## EXERCISE INSTRUCTIONS:
Restate word for word the lines of the records below, starting at the line that contains "看護師求人・転職の【看護プロ】TOP (67, 109)" and ending at the line that contains "Спорядження (451, 620)", with both of those lines included and nothing else.

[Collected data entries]
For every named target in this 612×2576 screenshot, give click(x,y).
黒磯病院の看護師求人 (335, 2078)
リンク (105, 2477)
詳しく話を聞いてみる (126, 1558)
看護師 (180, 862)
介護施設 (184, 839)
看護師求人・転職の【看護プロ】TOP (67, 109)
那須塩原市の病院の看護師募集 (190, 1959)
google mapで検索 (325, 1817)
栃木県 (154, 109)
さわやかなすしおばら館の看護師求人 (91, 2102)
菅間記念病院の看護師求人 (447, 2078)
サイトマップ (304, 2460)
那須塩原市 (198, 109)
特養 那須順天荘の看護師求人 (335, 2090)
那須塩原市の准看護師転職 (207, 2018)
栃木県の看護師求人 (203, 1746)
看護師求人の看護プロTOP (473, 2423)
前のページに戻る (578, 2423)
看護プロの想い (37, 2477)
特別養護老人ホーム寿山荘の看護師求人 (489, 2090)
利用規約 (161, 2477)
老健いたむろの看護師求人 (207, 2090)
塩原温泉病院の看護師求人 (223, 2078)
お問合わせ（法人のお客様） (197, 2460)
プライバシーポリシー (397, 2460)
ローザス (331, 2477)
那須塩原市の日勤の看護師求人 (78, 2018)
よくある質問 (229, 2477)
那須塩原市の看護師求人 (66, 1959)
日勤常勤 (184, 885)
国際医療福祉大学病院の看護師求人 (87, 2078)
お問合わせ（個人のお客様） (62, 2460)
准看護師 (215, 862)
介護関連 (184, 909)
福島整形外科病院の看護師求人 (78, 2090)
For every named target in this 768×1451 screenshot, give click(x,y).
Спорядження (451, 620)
--
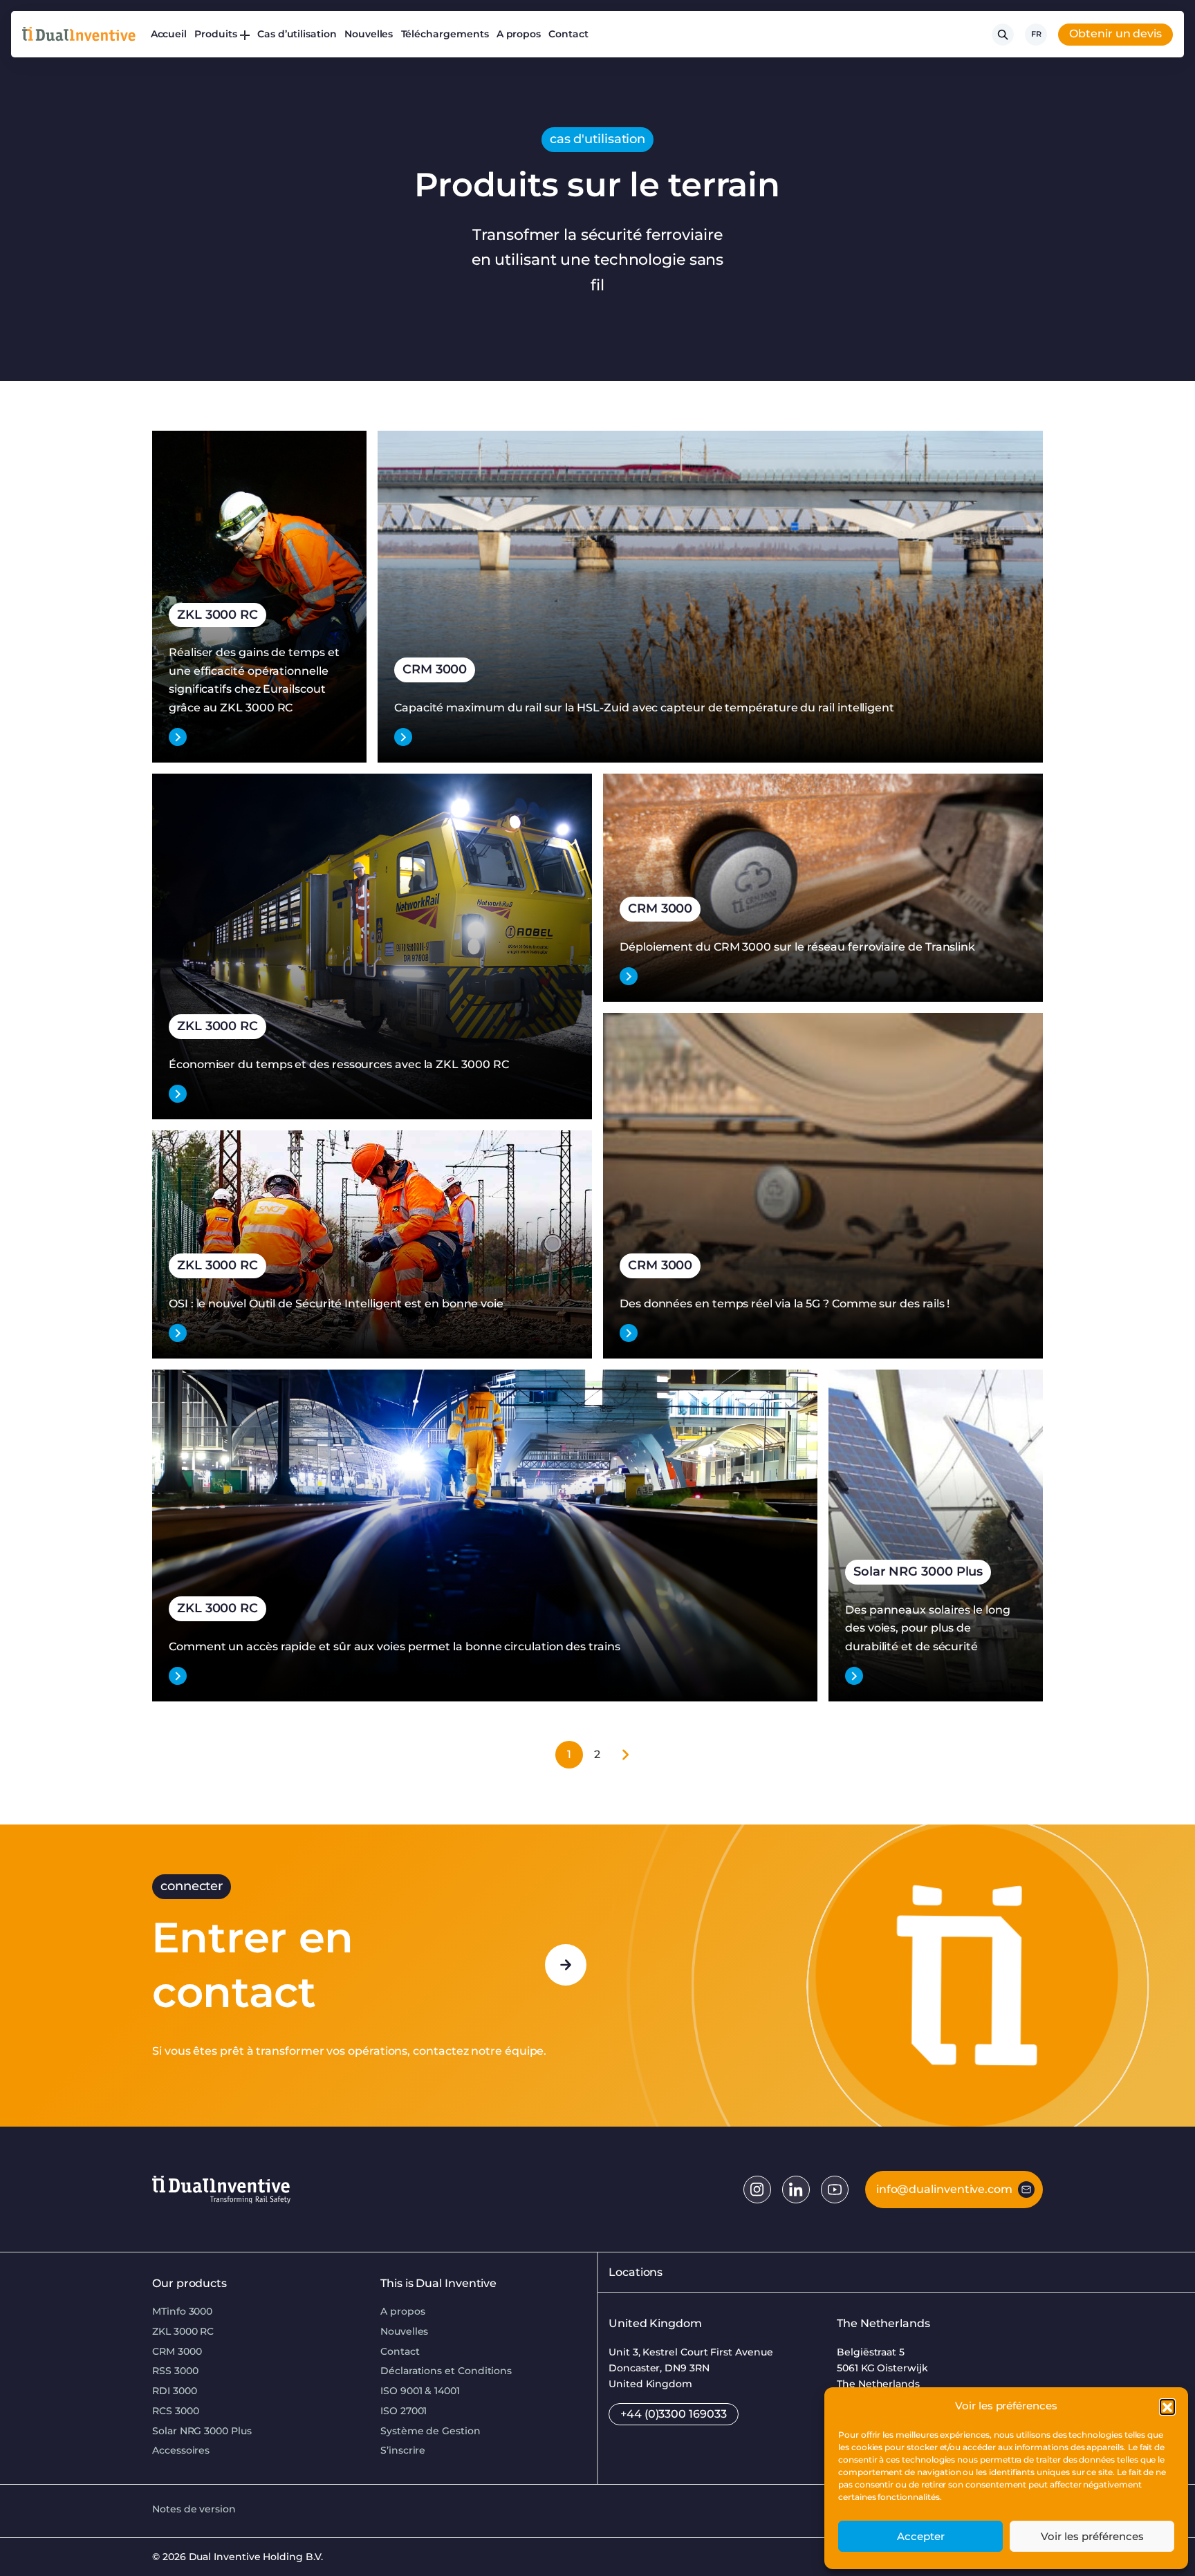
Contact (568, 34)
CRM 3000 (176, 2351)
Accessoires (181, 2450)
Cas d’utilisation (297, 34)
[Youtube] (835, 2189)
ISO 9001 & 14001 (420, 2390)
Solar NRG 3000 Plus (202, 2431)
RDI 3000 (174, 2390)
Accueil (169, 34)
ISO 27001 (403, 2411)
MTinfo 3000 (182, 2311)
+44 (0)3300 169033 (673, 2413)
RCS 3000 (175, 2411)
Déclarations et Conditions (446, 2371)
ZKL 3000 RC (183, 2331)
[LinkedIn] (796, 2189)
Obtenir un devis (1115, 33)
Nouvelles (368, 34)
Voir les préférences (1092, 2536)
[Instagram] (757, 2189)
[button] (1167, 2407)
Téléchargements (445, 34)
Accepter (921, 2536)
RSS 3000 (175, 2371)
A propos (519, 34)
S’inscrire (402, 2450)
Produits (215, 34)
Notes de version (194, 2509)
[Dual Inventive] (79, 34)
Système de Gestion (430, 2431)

## TASK RESPONSE:
看護師求人・転職の【看護プロ】TOP (67, 109)
那須塩原市の病院の看護師募集 (190, 1959)
google mapで検索 (325, 1817)
栃木県 (154, 109)
さわやかなすしおばら館の看護師求人 (91, 2102)
菅間記念病院の看護師求人 (447, 2078)
サイトマップ (304, 2460)
那須塩原市 (198, 109)
特養 那須順天荘の看護師求人 (335, 2090)
那須塩原市の准看護師転職 (207, 2018)
栃木県の看護師求人 (203, 1746)
看護師求人の看護プロTOP (473, 2423)
前のページに戻る (578, 2423)
看護プロの想い (37, 2477)
特別養護老人ホーム寿山荘の看護師求人 (489, 2090)
利用規約 (161, 2477)
老健いたむろの看護師求人 (207, 2090)
塩原温泉病院の看護師求人 (223, 2078)
お問合わせ（法人のお客様） (197, 2460)
プライバシーポリシー (397, 2460)
ローザス (331, 2477)
那須塩原市の日勤の看護師求人 (78, 2018)
よくある質問 (229, 2477)
那須塩原市の看護師求人 (66, 1959)
日勤常勤 (184, 885)
国際医療福祉大学病院の看護師求人 (87, 2078)
お問合わせ（個人のお客様） (62, 2460)
准看護師 (215, 862)
介護関連 (184, 909)
福島整形外科病院の看護師求人 (78, 2090)
For every named target in this 768×1451 screenshot, give click(x,y).
Спорядження (451, 620)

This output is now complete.